Moreover, the present study examined at the same time the relationship between sweet food liking and sweet food intake on dental caries prevalence. In this work, a positive association was found between DMFT and sweet food liking. However, the relationship between DMFT and the reported sweet intake did not reach statistical significance, although a positive correlation between sweet liking and sweet intake was observed. Although there is a general increase in the consumption of refined sugar and of sweet foods and drinks worldwide, sweet liking is not homogeneous across people and populations. The association between sweet taste preferences and dental caries is still controversial (Bretz et al. 2006). Surprisingly enough, our work revealed a positive correlation only between DMFT and sweet food liking but not with reported simple sugar intake in adults. Our finding can be related to a number of factors. First of all, simple sugars in the diet include both extrinsic (added to foods) and intrinsic (naturally present in foods, like in fruits and milk) sugars and derive from a variety of products of different nutrient composition with possible differential impact on decay promotion. Furthermore, through our results we have supported recent studies that demonstrate how food preferences, rather than food intake, predict health outcomes more accurately (Duffy et al. 2007, 2009). This is probably due to the fact that quantifying food consumption in terms of frequency and amount can be difficult based on dietary records. The personal interpretation of food intake can be misleading, since due to memory issues or dietary restraints the amount of food actually ingested can be over- or underestimated. In their works, Duffy et al. revealed that food liking questionnaires represent an efficient and simple screening tool to assess diet–disease relationships. Therefore, assessing food preferences through questionnaires could be more successful than dietary measures at identifying connections with caries development, as demonstrated in our study.

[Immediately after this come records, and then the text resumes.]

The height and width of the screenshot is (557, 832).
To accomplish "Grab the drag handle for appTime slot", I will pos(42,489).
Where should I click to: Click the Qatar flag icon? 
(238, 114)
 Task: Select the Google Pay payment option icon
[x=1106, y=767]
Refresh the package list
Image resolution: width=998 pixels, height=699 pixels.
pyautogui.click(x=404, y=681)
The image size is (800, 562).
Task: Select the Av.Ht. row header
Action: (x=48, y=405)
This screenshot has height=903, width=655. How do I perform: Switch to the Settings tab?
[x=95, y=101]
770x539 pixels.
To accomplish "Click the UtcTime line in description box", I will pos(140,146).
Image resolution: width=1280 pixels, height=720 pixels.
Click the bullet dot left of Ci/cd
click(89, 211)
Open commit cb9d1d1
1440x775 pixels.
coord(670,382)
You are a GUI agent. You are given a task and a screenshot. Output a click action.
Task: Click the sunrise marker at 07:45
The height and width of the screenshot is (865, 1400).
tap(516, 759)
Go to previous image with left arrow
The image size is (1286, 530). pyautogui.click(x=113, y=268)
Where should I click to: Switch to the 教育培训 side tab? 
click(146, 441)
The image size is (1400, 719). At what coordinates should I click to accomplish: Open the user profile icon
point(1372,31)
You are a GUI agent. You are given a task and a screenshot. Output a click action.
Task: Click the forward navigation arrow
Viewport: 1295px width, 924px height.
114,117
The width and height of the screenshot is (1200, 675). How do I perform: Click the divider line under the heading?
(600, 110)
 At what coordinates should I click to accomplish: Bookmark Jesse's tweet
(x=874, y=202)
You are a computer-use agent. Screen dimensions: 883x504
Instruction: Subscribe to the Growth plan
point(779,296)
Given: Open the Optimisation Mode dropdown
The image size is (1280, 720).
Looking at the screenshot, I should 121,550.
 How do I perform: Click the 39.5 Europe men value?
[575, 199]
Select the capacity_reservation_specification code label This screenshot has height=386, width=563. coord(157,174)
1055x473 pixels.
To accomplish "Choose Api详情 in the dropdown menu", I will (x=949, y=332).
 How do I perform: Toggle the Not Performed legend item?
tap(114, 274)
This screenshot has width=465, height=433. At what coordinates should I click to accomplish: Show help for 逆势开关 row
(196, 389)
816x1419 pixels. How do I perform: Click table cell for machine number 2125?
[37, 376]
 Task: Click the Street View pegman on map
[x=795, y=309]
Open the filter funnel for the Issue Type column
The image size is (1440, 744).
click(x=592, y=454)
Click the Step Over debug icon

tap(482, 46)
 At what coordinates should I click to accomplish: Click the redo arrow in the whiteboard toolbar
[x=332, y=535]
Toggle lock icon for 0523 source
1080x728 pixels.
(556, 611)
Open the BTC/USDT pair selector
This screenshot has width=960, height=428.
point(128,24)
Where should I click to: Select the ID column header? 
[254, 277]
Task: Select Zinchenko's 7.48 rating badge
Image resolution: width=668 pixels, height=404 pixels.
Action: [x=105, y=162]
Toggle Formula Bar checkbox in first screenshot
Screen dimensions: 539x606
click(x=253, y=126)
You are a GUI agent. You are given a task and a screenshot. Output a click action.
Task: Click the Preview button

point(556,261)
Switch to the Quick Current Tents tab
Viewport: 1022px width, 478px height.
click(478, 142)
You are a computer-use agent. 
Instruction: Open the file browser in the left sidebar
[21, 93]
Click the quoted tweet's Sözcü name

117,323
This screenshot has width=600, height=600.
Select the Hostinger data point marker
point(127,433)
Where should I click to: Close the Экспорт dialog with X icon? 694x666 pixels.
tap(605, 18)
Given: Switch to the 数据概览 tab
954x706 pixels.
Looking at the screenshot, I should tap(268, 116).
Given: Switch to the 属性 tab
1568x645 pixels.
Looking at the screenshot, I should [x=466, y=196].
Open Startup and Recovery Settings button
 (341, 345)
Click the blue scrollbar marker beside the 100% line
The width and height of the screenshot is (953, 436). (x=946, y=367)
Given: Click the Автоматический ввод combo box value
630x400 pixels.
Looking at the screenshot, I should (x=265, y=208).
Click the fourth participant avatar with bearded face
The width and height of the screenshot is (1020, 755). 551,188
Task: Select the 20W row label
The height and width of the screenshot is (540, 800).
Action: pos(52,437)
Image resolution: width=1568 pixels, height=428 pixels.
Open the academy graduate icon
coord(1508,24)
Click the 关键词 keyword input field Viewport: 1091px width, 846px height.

Overall, our results underline that genetic factors may contribute to caries predisposition (i.e., the role of taste receptors genes) and also highlight the importance of food liking as a predictor of dental caries risk. Thus, this study indicates the importance of understanding the role of taste preferences in dental caries risk and the utility of a genetic approach that, by characterizing the genes involved in taste perception and dental caries, may contribute to identify people at risk and to develop targeted preventive strategies before the onset of caries.
Nevertheless, additional studies are needed to further confirm our findings, by taking into consideration also others factors influencing the sugars–caries relationship, such as oral hygiene, socioeconomic status, and fluoride exposure, which were not taken into account in our study.
We would like to acknowledge Professor Beverly J. Tepper for critical comments. We thank all the individuals who participated in the Friuli-Venezia Giulia Genetic Park project. This study was partially supported by Fondo Trieste (2008) and Regione FVG (L.26.2008). The funders had no role in study design, data collection and analysis, decision to publish, or preparation of the manuscript.
Compliance with ethical standards
Conflict of interest
Antonietta Robino, Lorenzo Bevilacqua, Nicola Pirastu, Roberta Situlin, Roberto Di Lenarda, Chiara Ottavia Navarra, and Paolo Gasparini declare that they have not conflict of interest.
All procedures followed were in accordance with the ethical standards of the responsible committee on human experimentation (institutional and national) and with the Declaration of Helsinki 1975, as revised in 2000.
Informed consent was obtained from all patients for being included in the study.